» SET PROBLEM: Copy the lines of the listing below word for word, starting at the line that contains "I will coord(339,554)." and ending at the line that contains "(1108, 797)".

— Start of MATERIAL PROVIDED —

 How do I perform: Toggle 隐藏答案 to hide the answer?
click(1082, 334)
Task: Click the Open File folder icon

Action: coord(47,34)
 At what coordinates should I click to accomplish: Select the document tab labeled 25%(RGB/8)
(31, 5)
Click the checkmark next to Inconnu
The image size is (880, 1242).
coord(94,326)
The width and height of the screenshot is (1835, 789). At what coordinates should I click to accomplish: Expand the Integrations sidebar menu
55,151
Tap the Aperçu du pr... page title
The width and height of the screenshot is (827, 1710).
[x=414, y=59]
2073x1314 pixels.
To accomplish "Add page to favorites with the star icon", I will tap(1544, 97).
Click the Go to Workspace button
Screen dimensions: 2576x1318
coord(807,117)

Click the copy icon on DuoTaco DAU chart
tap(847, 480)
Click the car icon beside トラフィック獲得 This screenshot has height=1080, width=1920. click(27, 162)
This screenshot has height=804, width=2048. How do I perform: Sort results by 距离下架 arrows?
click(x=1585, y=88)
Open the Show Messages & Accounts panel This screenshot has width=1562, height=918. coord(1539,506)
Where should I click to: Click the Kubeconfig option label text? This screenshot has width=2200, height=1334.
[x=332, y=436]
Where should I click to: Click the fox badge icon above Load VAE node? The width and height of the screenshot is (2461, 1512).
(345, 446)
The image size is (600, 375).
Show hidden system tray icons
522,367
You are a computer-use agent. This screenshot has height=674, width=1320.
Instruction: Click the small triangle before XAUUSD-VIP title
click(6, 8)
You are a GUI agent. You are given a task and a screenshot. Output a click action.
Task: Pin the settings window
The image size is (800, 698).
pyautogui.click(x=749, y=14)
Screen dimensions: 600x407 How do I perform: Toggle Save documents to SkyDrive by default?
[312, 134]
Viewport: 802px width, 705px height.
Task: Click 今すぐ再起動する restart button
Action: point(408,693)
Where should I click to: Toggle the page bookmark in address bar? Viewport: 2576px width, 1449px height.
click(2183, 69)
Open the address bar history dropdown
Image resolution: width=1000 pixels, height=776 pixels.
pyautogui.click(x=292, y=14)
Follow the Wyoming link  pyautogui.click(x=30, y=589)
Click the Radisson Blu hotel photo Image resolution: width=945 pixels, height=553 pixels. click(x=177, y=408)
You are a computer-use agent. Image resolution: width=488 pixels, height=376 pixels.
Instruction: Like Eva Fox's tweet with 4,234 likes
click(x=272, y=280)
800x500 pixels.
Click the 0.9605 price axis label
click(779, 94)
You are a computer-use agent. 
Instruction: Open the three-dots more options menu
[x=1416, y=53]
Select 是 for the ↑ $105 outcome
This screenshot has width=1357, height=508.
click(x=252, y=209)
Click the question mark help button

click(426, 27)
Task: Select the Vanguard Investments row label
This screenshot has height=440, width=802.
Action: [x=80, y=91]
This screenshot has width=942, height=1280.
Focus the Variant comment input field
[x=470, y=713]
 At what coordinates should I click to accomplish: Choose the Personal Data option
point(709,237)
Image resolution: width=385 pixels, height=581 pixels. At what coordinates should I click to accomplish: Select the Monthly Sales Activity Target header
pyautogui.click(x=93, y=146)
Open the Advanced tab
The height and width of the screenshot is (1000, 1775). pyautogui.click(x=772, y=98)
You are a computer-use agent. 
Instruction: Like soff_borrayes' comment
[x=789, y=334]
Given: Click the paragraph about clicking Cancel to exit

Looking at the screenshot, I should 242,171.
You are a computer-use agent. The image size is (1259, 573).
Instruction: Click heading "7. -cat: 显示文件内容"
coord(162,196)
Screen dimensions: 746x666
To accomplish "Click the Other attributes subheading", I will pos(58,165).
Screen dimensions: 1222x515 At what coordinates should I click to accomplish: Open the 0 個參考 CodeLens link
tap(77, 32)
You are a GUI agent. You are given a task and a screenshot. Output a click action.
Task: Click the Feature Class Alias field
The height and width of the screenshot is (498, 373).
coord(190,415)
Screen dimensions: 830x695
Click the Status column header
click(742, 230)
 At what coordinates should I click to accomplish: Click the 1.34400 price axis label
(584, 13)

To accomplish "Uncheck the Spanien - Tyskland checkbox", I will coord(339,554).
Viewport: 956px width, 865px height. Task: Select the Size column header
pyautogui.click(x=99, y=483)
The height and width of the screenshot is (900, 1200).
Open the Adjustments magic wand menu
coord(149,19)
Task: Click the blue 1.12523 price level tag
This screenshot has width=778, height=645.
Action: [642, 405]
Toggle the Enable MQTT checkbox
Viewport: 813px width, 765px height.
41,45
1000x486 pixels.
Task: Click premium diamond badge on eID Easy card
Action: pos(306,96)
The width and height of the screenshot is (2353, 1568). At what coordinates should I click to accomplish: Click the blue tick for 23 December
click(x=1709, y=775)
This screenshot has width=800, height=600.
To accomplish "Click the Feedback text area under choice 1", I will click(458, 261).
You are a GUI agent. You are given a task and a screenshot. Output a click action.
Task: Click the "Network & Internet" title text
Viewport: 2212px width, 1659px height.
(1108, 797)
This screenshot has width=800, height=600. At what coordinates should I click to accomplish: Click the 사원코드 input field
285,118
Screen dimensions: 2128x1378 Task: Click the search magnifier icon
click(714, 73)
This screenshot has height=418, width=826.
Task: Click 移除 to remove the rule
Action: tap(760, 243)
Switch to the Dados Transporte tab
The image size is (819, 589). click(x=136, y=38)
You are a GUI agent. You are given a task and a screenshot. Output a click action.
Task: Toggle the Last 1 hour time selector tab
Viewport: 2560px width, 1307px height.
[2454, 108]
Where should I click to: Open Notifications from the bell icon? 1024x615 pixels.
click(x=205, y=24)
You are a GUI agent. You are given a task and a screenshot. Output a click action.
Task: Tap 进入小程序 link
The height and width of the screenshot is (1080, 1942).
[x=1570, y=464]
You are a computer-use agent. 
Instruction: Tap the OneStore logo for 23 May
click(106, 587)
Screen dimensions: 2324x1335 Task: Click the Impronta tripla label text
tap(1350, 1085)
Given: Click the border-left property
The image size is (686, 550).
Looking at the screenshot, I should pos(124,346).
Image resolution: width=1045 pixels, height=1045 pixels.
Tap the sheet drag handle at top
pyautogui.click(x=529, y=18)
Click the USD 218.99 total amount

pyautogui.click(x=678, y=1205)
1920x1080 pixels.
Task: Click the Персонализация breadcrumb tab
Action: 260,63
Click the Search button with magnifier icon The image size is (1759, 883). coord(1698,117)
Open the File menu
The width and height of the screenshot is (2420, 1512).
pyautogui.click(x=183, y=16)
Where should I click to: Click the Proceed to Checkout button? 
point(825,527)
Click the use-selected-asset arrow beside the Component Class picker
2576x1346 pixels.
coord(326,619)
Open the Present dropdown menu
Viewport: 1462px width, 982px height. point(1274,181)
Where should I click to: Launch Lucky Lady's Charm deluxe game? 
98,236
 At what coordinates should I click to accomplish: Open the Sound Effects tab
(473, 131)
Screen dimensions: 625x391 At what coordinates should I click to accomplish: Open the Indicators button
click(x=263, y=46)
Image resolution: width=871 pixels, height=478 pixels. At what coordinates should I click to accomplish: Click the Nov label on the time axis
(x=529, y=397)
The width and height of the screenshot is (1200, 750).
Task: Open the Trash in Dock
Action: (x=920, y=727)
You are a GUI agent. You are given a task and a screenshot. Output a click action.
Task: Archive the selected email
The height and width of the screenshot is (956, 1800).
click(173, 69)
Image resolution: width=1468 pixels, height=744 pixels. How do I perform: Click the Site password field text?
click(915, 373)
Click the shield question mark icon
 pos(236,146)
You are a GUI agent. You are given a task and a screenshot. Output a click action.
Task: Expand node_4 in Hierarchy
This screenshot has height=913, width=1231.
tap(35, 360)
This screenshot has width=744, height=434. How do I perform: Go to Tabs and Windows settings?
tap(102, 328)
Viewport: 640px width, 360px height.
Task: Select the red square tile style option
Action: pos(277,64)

— End of MATERIAL PROVIDED —

» THE COMPLETED TASK:
To accomplish "Uncheck the Spanien - Tyskland checkbox", I will coord(339,554).
Viewport: 956px width, 865px height. Task: Select the Size column header
pyautogui.click(x=99, y=483)
The height and width of the screenshot is (900, 1200).
Open the Adjustments magic wand menu
coord(149,19)
Task: Click the blue 1.12523 price level tag
This screenshot has width=778, height=645.
Action: [642, 405]
Toggle the Enable MQTT checkbox
Viewport: 813px width, 765px height.
41,45
1000x486 pixels.
Task: Click premium diamond badge on eID Easy card
Action: pos(306,96)
The width and height of the screenshot is (2353, 1568). At what coordinates should I click to accomplish: Click the blue tick for 23 December
click(x=1709, y=775)
This screenshot has width=800, height=600.
To accomplish "Click the Feedback text area under choice 1", I will click(458, 261).
You are a GUI agent. You are given a task and a screenshot. Output a click action.
Task: Click the "Network & Internet" title text
Viewport: 2212px width, 1659px height.
(1108, 797)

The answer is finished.